[Element and text location data]
--*--

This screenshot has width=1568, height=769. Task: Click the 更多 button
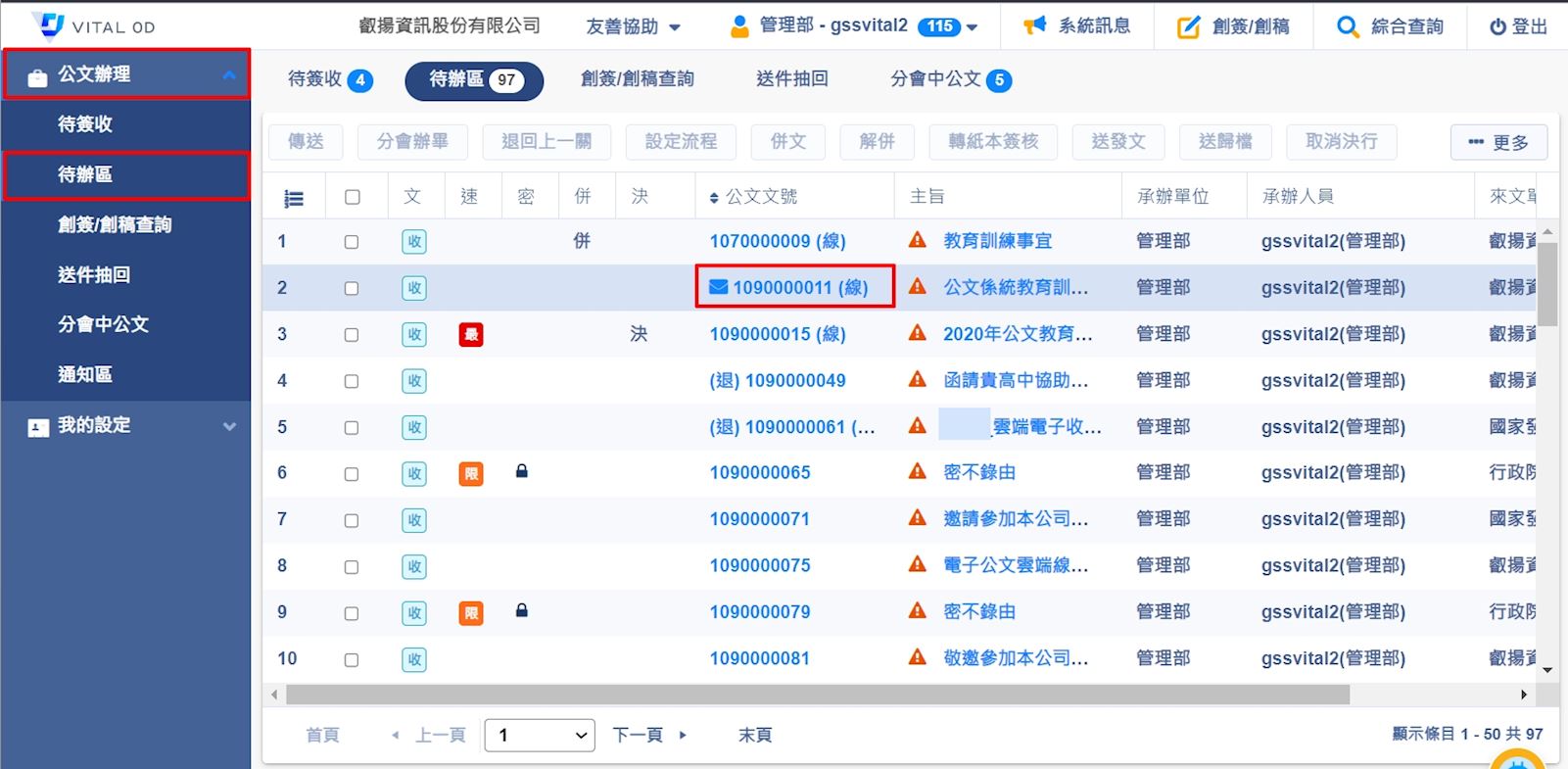pos(1498,142)
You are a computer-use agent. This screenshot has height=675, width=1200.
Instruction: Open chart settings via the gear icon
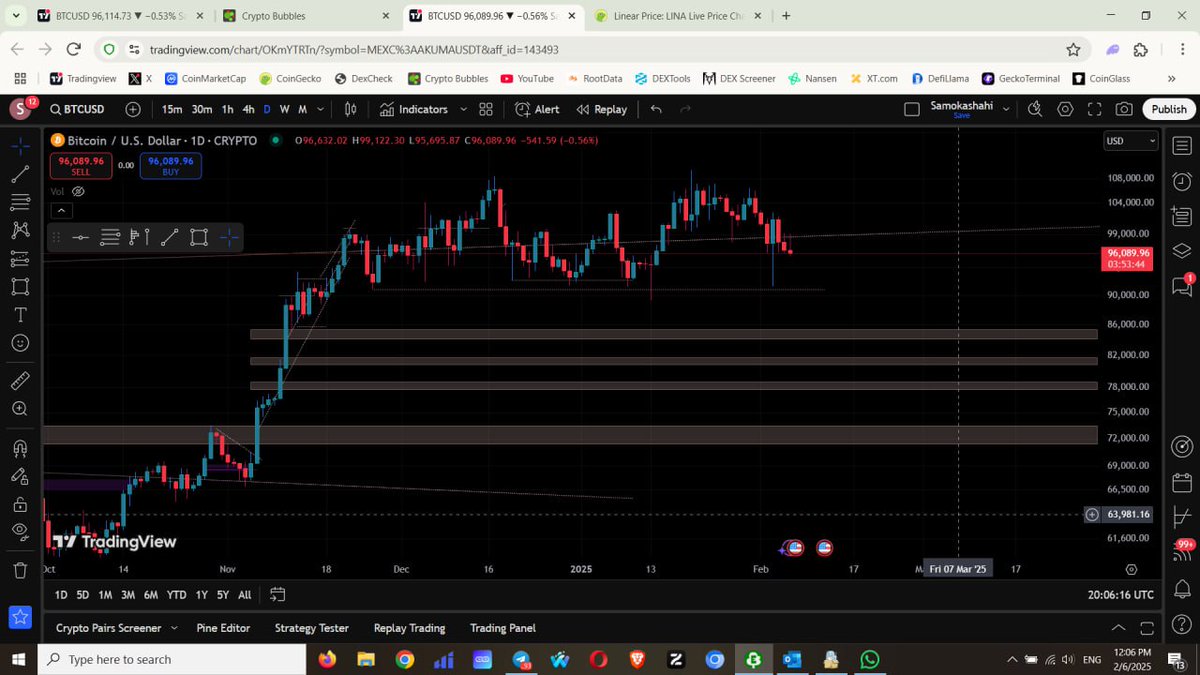tap(1064, 109)
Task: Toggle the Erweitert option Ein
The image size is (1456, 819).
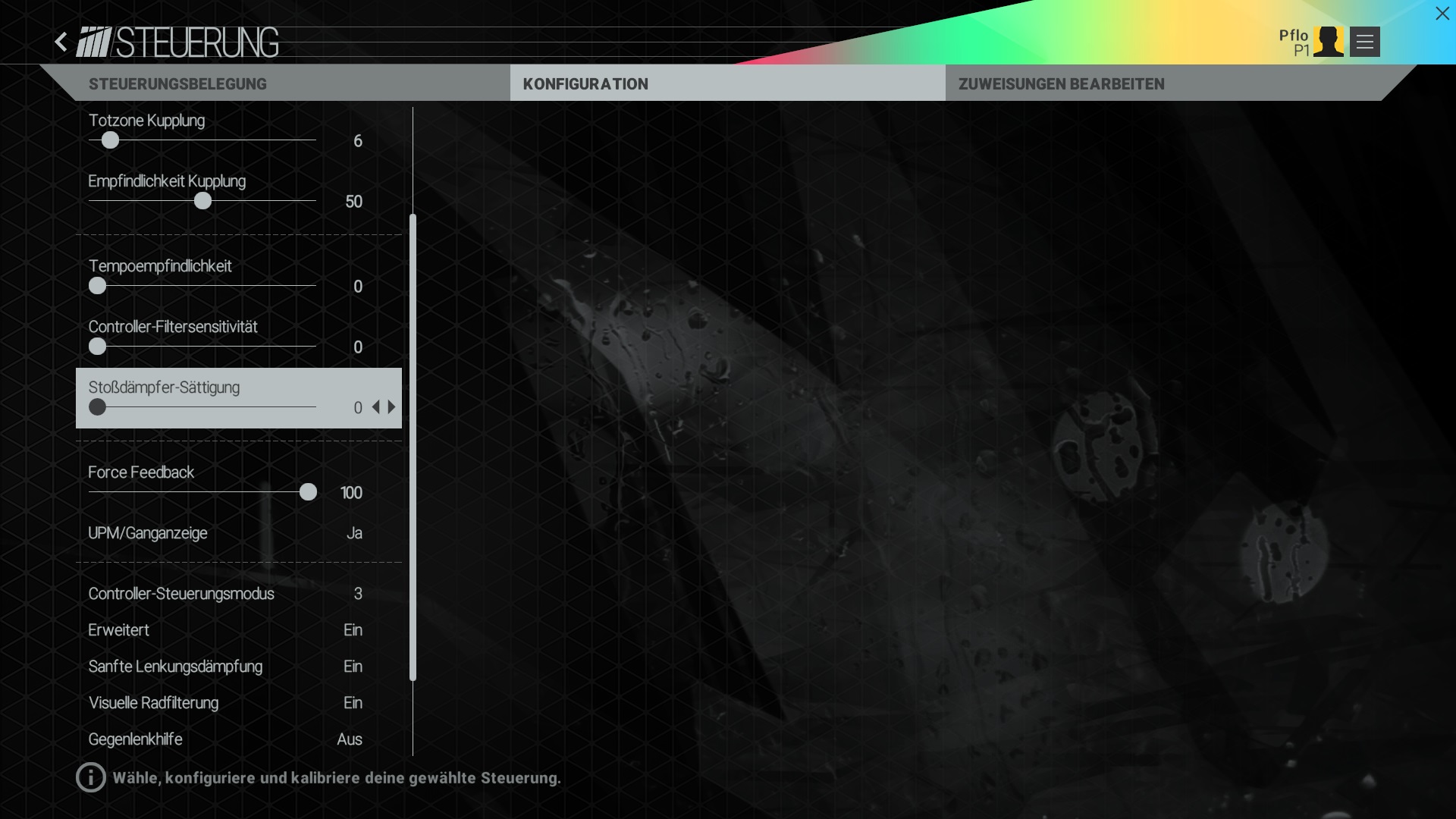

--*--

Exercise directions → Copy every line of the records above verbatim, omitting the pictures.

The reply →
This screenshot has width=1568, height=769. Task: Click the 更多 button
pos(1498,142)
You are a computer-use agent. This screenshot has height=675, width=1200.
Instruction: Open chart settings via the gear icon
tap(1064, 109)
Task: Toggle the Erweitert option Ein
The image size is (1456, 819).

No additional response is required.